The final problem area that we had was this short weave where we have I-77 coming on, the existing East 22nd coming off, followed immediately by Carnegie coming off. In order to correct that, we removed East 22nd and Carnegie and reconfigured their access. From I-90, you get off and come up to East 22nd and Central. You take a left, then a right, and you are on Carnegie. For I-77, you come up again here at Community College. You take a left, one traffic light, two traffic lights, a right, and you are back on Carnegie as well.
So we’ve got that bad weave area that is completely removed from the facility. That removes that conflict point and the safety problems associated with it. We talked about the fact that we have a capacity issue here. That lets us bring these lanes from I-77 on as an add lane, which allows us to bring four lanes up through the Trench to the Chester Avenue exit.

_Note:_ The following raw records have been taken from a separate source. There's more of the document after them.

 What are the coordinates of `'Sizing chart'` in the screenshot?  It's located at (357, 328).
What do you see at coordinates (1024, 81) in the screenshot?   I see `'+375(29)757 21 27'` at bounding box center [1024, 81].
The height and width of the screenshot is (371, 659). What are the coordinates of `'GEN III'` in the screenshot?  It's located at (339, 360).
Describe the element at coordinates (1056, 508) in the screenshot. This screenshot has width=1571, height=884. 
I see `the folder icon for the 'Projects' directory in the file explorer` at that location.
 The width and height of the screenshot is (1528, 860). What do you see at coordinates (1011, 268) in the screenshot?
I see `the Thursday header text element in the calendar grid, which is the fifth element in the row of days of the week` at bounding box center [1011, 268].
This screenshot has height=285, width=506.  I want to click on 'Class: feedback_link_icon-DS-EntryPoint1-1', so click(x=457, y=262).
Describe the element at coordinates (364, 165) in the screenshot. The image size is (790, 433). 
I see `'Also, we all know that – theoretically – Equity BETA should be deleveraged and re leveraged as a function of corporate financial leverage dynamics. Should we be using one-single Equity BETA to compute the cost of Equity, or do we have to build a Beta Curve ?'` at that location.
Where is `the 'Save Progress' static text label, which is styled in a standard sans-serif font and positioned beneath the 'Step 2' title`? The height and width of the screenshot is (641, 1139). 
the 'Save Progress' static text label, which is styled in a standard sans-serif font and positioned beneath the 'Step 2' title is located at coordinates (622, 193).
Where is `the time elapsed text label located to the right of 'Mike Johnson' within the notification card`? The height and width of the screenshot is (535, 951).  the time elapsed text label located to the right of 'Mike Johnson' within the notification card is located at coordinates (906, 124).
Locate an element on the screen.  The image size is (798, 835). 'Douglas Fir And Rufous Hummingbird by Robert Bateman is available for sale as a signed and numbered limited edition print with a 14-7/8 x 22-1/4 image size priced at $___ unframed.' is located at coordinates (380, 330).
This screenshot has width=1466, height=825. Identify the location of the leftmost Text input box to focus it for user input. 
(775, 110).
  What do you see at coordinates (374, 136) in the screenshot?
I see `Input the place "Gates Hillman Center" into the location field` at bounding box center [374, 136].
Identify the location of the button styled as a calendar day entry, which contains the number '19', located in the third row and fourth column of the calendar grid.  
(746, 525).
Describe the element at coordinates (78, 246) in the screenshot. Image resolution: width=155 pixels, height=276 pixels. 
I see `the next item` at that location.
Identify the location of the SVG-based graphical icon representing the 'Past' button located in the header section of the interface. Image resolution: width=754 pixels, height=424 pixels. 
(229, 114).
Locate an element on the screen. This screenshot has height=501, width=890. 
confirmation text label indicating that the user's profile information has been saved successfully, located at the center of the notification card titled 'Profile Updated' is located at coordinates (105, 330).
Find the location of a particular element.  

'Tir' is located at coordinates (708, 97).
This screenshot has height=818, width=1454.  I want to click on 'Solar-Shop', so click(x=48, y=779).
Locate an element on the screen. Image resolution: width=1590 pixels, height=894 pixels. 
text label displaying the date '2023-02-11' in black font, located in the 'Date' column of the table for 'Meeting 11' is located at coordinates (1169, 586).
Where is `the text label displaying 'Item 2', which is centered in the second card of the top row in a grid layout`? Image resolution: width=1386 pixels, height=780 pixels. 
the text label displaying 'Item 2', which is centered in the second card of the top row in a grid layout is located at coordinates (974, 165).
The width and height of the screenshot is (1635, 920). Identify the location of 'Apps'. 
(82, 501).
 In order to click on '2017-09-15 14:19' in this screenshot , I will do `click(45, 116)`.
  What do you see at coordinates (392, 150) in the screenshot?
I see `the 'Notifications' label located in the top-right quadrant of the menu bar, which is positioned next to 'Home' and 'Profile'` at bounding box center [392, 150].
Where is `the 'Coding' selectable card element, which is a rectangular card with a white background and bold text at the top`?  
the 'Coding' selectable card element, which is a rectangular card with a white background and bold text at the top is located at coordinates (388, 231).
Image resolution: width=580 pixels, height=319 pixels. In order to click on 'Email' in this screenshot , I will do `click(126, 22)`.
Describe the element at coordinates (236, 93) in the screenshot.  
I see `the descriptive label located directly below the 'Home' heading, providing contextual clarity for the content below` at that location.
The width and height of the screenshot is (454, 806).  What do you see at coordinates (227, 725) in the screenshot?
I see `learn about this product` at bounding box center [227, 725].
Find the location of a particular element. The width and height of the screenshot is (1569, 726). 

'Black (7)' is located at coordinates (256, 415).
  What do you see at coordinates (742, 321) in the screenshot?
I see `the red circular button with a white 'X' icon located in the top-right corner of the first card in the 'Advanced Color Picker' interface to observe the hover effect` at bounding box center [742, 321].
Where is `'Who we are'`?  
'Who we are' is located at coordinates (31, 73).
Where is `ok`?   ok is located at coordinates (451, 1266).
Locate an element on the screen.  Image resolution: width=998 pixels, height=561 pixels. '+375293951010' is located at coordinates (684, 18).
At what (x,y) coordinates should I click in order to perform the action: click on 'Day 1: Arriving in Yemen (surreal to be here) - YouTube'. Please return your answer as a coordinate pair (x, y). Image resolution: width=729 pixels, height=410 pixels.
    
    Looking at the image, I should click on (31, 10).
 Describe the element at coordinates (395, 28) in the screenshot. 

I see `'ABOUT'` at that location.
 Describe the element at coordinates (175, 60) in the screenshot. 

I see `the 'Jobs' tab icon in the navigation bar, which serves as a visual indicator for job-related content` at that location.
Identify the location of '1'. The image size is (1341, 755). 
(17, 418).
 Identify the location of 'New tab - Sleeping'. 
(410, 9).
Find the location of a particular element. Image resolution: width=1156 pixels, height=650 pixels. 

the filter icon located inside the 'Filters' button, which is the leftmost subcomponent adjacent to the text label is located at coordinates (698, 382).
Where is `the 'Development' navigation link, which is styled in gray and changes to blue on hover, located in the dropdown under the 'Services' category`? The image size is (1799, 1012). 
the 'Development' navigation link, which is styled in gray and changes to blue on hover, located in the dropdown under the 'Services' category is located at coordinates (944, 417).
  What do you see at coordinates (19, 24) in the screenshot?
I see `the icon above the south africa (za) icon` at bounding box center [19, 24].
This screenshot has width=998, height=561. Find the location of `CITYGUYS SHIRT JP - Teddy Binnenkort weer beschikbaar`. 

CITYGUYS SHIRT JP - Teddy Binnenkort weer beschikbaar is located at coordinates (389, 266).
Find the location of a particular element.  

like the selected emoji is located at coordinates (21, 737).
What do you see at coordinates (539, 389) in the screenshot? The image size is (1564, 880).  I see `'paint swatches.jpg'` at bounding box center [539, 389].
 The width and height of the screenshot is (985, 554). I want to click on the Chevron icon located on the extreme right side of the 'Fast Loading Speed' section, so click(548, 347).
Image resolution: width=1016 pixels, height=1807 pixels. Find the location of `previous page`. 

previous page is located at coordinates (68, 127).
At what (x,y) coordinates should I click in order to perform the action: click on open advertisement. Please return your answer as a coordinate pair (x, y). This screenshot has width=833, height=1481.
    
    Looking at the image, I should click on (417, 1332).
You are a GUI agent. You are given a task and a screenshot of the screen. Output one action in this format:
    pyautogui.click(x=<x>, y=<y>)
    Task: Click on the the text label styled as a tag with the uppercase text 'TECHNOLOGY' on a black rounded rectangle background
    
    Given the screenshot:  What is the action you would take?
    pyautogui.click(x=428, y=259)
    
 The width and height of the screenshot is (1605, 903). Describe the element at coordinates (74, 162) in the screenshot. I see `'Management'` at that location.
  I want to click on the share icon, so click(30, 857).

And then we drop one of those lanes at the Chester Avenue exit. Again, this improves the capacity that we need in that area and removes the safety problem.
Since we last met, no real changes – sorry -- one additional change has been made. It doesn’t really show up on the graphic because it is a 2-D graphic. It is this ramp from
I-77 northbound to I-90 eastbound. When we first looked at how to configure this interchange, we brought that ramp up and it stayed up at about the second level -- about the second story of a building. And it ran along the back side of the property, where the Visiting Nurse Association is and the Credit Union. Since that time we have looked at the reconfiguration of this ramp coming into East 22nd and Community College.
Once we come across 22nd, this ramp begins to go down and dive because it is going to come up into the Trench Area here which is already in place. As the Innerbelt enters the Trench, it depresses to one level below the city street grid. So as we come around here, it is beginning to depress to about ground level. This allows the ramp to pull off just at ground level. Then it continues along, which reduces the visual impact to this area off this ramp. So instead of this ramp being up high and coming along the back of those properties, the ramp is coming in much lower. It is also pushed out a little bit. The previous design impacted the southwest corner of this property. This cut off the Credit Union’s drive-through access. It now has been pushed out enough to eliminate that impact. Other than that, no other changes to this section.
William Beckenbach -- The Quadrangle: This question ties in with the Trench. If I am coming from the north in an ambulance or EMS vehicle, how do I get to St. Vincent Hospital?
Dorothy: If you are coming north, you are going to come around onto I-77. You are going to get off here and come up 30th into the hospital. That is close to how it is done.